Afrique : pourquoi il faut décomplexer la francophonie économique

Voici une initiative qui bouscule la francophonie et dépoussière le débat sur son opportunité. Cette initiative, elle émane d’Afrique, la terre de la francophonie de demain (85% des locuteurs en français de la planète au milieu du siècle). Mais elle n’émane pas du bord attendu : l’inspiration provient très clairement du versant anglophone.

Un fil d’Ariane, liant entre eux, 26 Etats de l’Est et du Sud, au sein d’une association de libre-échange, lie Le Caire au Cap. Les 12 étoiles européennes, inspirantes, semblent guider les Africains dans leur cheminement. Car le libre-échange a idéalement pour horizon un marché unique. L’histoire nous dira si cette signature de Charm El Cheik, scellant cette union, aura droit d’inscription dans les heures du continent.

Et les pays de l’ouest du continent dans l’affaire ? A l’écart de l’organisation pivot. En dehors du noyau autour duquel le continent pourrait à terme se regrouper. Cet ensemble de pays, ayant souvent le français et le franc CFA en commun, semble incapable de bâtir un contre-modèle, et de monter le laboratoire de la francophonie économique.

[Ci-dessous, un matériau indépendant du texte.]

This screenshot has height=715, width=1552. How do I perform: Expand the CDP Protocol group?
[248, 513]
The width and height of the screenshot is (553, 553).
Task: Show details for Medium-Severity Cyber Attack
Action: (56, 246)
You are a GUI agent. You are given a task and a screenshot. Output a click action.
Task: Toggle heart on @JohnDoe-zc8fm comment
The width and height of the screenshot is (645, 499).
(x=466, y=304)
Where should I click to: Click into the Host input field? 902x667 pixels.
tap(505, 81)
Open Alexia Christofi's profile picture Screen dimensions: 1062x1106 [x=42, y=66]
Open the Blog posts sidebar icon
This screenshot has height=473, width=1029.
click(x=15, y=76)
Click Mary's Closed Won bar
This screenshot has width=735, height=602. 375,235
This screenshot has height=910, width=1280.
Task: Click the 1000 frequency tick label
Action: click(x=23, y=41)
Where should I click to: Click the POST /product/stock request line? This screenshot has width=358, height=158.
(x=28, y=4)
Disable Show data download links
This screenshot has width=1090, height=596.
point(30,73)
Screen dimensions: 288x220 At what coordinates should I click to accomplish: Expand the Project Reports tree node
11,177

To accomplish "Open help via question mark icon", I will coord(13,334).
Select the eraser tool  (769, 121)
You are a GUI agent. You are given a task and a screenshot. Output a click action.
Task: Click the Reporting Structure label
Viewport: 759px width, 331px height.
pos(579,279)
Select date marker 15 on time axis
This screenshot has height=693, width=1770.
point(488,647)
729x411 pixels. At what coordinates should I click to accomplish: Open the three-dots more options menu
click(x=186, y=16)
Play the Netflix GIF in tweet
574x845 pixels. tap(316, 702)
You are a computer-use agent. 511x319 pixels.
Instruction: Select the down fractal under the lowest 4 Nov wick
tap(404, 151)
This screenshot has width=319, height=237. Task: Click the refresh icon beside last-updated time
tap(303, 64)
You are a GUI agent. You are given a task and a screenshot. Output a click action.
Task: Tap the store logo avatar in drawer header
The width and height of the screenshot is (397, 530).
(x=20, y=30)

Niger, Burkina-Faso, Mali… Ces pays avancent, les pieds lourds du poids d’une pauvreté extrême. Et que pèsent-ils face aux mastodontes de demain ? Les Nigéria et autres Afrique du Sud ? Même les multinationales françaises n’hésitent plus à s’écarter du pré-carré francophone, pour s’engouffrer dans ces immenses marchés. Total est le roi du pétrole en Angola, tandis que Lafarge équipe le Nigéria pour parer à l’urbanisation galopante.

La langue française est pourtant bien un sésame au business sur ce continent engrangeant 5% de croissance par an depuis 2000. La concurrence américaine et surtout chinoise prolifère, mais la fenêtre de tir reste ouverte : les Africains de pays francophones maîtrisent encore mal l’anglais, tandis que les concurrents demeurent rarement capable à s’exprimer en français. Une situation provisoire car tôt ou tard, la fenêtre se refermera. Et en attendant, les PME françaises, effarouchées par l’image qu’ils ont de l’Afrique francophone, peu développée et dépassée par une démographie exponentielle, traînent des pieds avant d’investir ces territoires.

Quant aux échanges commerciaux entre Africains ? La zone de libre-échange est justement créée pour relever un niveau d’échanges ridiculement bas. Ces pays ont beau partager la même langue et la même monnaie, 13% seulement de leurs commerce est intra-africain (contre 67% pour les échanges au sein de l’UE). Ce chiffre illustre la mollesse de la francophonie économique. Et ce alors que, pour les affaires, une langue commune s’apparenterait à un viaduc, favorisant confiance et compréhension, tandis que l’usage d’une tiers langue ferait figure d’une frêle passerelle, sur laquelle on s’aventure le coeur hésitant. La francophonie est donc un démultiplicateur de business (+65%), vanté par une multitude d’études. Pour autant, Guy Gweth, économiste à l’Ecole Centrale Paris, se désole du positionnement actuel de la francophonie. Il compare l’institution à « une vieille dame à talon aiguilles ». Trop française, pas assez intégrée dans le secteur privé, trop obnibulée par la culture, les droits de l’homme ou l’environnement. Car il n’y a pas de raison que l’univers francophone ne se peuple pas d’hommes d’affaires véreux, de vieilles baronnes milliardaires et de jeunes femmes carriéristes dévorées par l’ambition. Pour que les affaires de demain se fassent encore en français.